To-do list:
A: In the article about Good Charlotte, why did schoolmates taunt Benji?
B: Reproduce everything in the article about Good Charlotte from "LA PLATASitting in" down to "Bengay doesn't belong.".

LA PLATASitting in a chauffeured van in the parking lot of La Plata High School, the members of Good Charlotte reminisce about the high school agonies they've not yet forgotten.
All five of them attended La Plata High: Twin brothers Benji and Joel, the band's songwriters and oldest members, graduated in '97. Billy, the youngest, graduated last May. So they all vividly remember the way their schoolmates taunted Benji because his black nail polish defied Southern Maryland convention. The time some jocks taped Joel to a locker room bench and rubbed Bengay on a part of his body where Bengay doesn't belong.
Kids also used to torment the marching band. "It was totally that kind of school," says Joel. "The band would march around the parking lot after school, and the cool kids would all hang out and throw bottles at them."
"Where are all those kids right now? They're either in jail or workin' on cars, livin' with their parents, doin' construction," says Aaron, the group's drummer (Class of '98). "Isn't it weird, like the majority of cool kids in our class are now working construction?"
"Not that it's a bad thing," says Joel.
"Yeah, but they laughed at us," says Benji.
" 'Did you guys make it big yet?' 'You guys rock stars yet?' Every day, we'd get crank phone calls at our house. They would call and be, like, 'Yeah, we're Atlantic Records and we wanna sign you guys.' My mom would call me--'Joel! Joel! Atlantic Records called! Get home, they want you to call them back!' Then I knew who it was, and I was just, like, man--" Joel shakes his head.
"Those types of things hurt," he says. "It's funny now, but back then it sucked."
No Last Names
Like the time in school when we got free lunch, and the cool kids beat us up . . .
And the rich kids had convertibles, and we had to ride the bus . . .
Like the time we made the baseball team, but they still laughed at us . . .
Like the time that girl broke up with me, 'cause I wasn't cool enough . . .
--"Little Things"
Atlantic Records never did call Good Charlotte. But Epic Records did: The label released the band's self-titled debut in September. Now "Little Things" is a modern-rock hit that seems destined for the top of the charts, and the single's video is getting airplay on MTV. The influential music video channel has big plans for the band: Good Charlotte just finished recording the theme music for a new animated series MTV will debut next spring. The band is currently touring the country, winning over audiences with what Benji calls "rock-and-roll with options"--punk-propelled rock with some hip-hop and reggae flavor.
The ascent of Good Charlotte plays like one of those impossible '80s teen movies, in which the geek who gets picked on in school turns out to be, like, rilly, rilly cool. Imagine the journey of 21-year-old Benji and Joel: Three years ago, in high school, they withstood the taunts of jerks and jocks. At home, the brothers--who now refuse to use their father's last name--endured the dissolution of their parents' marriage and the financial hardship that followed. Now Joel, the band's lead singer, and Benji, its guitarist, are rock stars on MTV. Their band's first single, which looks back at those difficult years, is a hit. And on it, they get to call their dad a word that can't be printed in this newspaper.

Record list:

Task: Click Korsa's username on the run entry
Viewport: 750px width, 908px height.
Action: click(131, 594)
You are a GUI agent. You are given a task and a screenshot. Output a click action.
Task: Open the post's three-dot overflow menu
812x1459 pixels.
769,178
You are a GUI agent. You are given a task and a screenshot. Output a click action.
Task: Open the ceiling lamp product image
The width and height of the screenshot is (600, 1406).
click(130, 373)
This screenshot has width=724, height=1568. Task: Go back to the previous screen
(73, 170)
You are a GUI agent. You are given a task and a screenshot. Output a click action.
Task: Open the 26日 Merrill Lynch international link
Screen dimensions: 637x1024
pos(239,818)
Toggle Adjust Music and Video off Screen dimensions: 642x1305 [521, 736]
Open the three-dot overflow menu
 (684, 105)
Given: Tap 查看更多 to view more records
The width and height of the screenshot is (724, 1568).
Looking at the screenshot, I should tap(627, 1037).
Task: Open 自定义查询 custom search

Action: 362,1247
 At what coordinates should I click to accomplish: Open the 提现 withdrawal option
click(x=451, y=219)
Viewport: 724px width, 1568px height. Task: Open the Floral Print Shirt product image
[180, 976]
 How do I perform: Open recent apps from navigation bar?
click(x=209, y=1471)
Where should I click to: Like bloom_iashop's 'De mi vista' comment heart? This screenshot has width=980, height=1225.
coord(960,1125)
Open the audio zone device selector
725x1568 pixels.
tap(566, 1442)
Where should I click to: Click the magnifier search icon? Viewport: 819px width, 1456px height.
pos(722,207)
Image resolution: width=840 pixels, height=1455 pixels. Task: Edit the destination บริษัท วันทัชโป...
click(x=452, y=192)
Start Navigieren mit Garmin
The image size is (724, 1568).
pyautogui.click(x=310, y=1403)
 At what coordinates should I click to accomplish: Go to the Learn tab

Replies:
A: Schoolmates taunted Benji because he wore black nail polish, which defied Southern Maryland convention.

B:
LA PLATASitting in a chauffeured van in the parking lot of La Plata High School, the members of Good Charlotte reminisce about the high school agonies they've not yet forgotten.
All five of them attended La Plata High: Twin brothers Benji and Joel, the band's songwriters and oldest members, graduated in '97. Billy, the youngest, graduated last May. So they all vividly remember the way their schoolmates taunted Benji because his black nail polish defied Southern Maryland convention. The time some jocks taped Joel to a locker room bench and rubbed Bengay on a part of his body where Bengay doesn't belong.